第26回 新生活はいかがですか?

<第26回> 2019年5月8日 N.S

 平成31年4月1日、新しい元号「令和」が発表され、5月1日新しい時代が幕を開けました。令和は元号として248個目。「一人ひとりが、花を大きく咲かせることができる日本人でありたい」との願いを込めて命名されたことは周知の事実ですね。元号の持つ意味が、国民一人一人の心に強く訴えたものは、「令和」が初めてではないでしょうか。

 さて、新しいと言えば、4月に新しい環境になった方も多いと思います。そして今の時期に心配になるのは、そう、5月病です。4月は新しい環境に飛び込むことが多く、例えば入学、就職、異動など生活環境の変化が起こる時期です。悪いことだけではなく良い出来事にもストレスを感じ、そのストレスに適応できずに生じてしまうようです。
 4月はやる気を出し、張り切っている状態ですが、目標や理想と現実とのギャップに気付き、張り切っていた糸がぷつっと切れるようにやる気が無くなってしまうことがあります。その状態で大型連休に突入し、そのまま学校や会社に行きたくなくなる・・・。 5月病とは、そのような新しい環境に適応できないことによって起きる精神的な症状の呼称です。では具体的にはどのようなものなのでしょうか。

 5月病は、医学的に「うつ病」や「適応障害」と診断されます。「うつ病」は気分に関するものとして、「適応障害」はストレスを原因とするものとして「精神障害」の一つに分類されます。

 「うつ病」は脳のエネルギーが欠乏した状態といわれ、気分や様々な意欲の低下といった心理的症状が続くだけでなく、身体的な自覚症状(頭痛、胃痛、動悸、息苦しさなど)を伴う場合も多くあります。医療機関で使われる診断基準には以下の症状が記載されています。

①憂鬱な気分や悲しい気持ち
②毎日または一日中、興味や関心の減退
③体重の増減
④不眠、過眠
⑤焦って落ち着かない、思考や行動にブレーキがかかる
⑥思考や集中力の減退、決断困難
⑦疲労感、気力の減退
⑧自分に価値が無いように感じる、過剰な罪悪感
⑨死について繰り返し考えるようになる

 これらのうち5つ以上(①または②のどちらかを含む)の症状が2週間以上続き、本人が著しい苦痛を感じているか、仕事や生活に支障をきたしている場合「うつ病」と診断されるようです。

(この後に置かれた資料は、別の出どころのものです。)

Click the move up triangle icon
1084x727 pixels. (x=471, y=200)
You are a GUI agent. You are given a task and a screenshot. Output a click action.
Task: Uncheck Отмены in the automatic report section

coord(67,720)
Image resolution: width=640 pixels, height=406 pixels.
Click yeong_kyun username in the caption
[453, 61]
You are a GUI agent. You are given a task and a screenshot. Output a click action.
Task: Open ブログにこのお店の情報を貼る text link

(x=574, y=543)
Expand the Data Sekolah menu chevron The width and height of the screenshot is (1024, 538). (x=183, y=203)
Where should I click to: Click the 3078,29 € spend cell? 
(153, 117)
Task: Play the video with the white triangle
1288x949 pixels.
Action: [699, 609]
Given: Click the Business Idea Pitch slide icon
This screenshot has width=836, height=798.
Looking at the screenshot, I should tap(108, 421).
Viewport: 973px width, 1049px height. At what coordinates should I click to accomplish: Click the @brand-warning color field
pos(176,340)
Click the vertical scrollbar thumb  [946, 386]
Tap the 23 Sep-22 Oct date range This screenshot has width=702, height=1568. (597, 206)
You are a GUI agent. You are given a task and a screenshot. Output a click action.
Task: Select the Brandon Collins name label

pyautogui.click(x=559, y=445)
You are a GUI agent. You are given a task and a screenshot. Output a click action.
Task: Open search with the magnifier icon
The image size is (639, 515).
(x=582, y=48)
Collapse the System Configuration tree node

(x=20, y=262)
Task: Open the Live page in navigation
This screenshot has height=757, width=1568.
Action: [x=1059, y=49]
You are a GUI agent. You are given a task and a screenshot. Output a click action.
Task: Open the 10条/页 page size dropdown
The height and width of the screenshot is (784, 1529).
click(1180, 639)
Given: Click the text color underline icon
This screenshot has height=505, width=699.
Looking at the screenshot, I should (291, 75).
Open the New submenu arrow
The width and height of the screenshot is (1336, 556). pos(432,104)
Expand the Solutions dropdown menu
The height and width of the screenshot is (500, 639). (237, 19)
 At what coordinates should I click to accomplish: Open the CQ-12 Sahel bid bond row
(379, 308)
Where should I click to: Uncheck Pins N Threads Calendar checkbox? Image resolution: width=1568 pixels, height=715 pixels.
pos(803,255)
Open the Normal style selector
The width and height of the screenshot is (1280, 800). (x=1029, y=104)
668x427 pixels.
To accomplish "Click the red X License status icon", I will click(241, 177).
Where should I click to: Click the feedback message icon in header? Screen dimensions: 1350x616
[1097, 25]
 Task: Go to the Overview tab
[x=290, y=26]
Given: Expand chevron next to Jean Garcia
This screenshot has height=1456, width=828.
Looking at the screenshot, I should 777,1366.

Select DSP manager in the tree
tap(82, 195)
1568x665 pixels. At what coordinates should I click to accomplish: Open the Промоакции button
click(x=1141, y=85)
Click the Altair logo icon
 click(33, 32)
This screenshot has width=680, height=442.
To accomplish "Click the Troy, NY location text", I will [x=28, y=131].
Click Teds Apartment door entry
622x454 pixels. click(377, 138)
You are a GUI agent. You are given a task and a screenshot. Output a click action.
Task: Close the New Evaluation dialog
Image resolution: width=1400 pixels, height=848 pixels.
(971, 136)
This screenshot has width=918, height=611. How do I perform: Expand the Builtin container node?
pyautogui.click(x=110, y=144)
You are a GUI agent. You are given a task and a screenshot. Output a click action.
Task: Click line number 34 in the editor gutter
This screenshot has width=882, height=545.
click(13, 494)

 「適応障害」は、はっきりと確認できるストレスが原因です。それらのストレスに適応できず、著しい苦痛や機能障害により健康的な社会生活ができない状態です。そのため、そのストレス因子が除去されれば症状が消失するという特徴を持っています。精神症状として、不安、抑うつ、焦燥感、敏感、混乱などがあります。身体症状としては、倦怠感、頭痛、腹痛、行動障害(遅刻や欠勤)、不眠、法律違反などがあります。

 それでは、あなたの周りに何となく「あれ?」と思い当たる方はいませんか?新人さんへあなたは何と声を掛けていますか?「そろそろ慣れた?」「ちゃんとできてる?」「頑張ってる?」「早く覚えてね!」
 環境に馴染めていないと感じている人にこのような言葉はとてもきつい言葉です。その人が、頑張っていることはちゃんと見ているよ、自分のペースで大丈夫だよ、と認める言葉または前向きな言葉をかけてあげるだけで変わってくるのではないでしょうか。ただ、そのような状況の人にどう接していいか分からないから声を掛けないというのは間違いとのことです。つらい気持ちに寄り添って理解を示すことが大切だそうです。

 厚生労働省からのインターネットサイトに、「こころの耳」という働く人のメンタルヘルス・ポータルサイトがあります。「5分でできる職場のストレスセルフチェック」などのチェックツールやeラーニングで学ぶことができます。相談窓口や、各種救済制度などについて知ることや調べることもできます。気になる方は、一度閲覧されてみてはいかがでしょうか?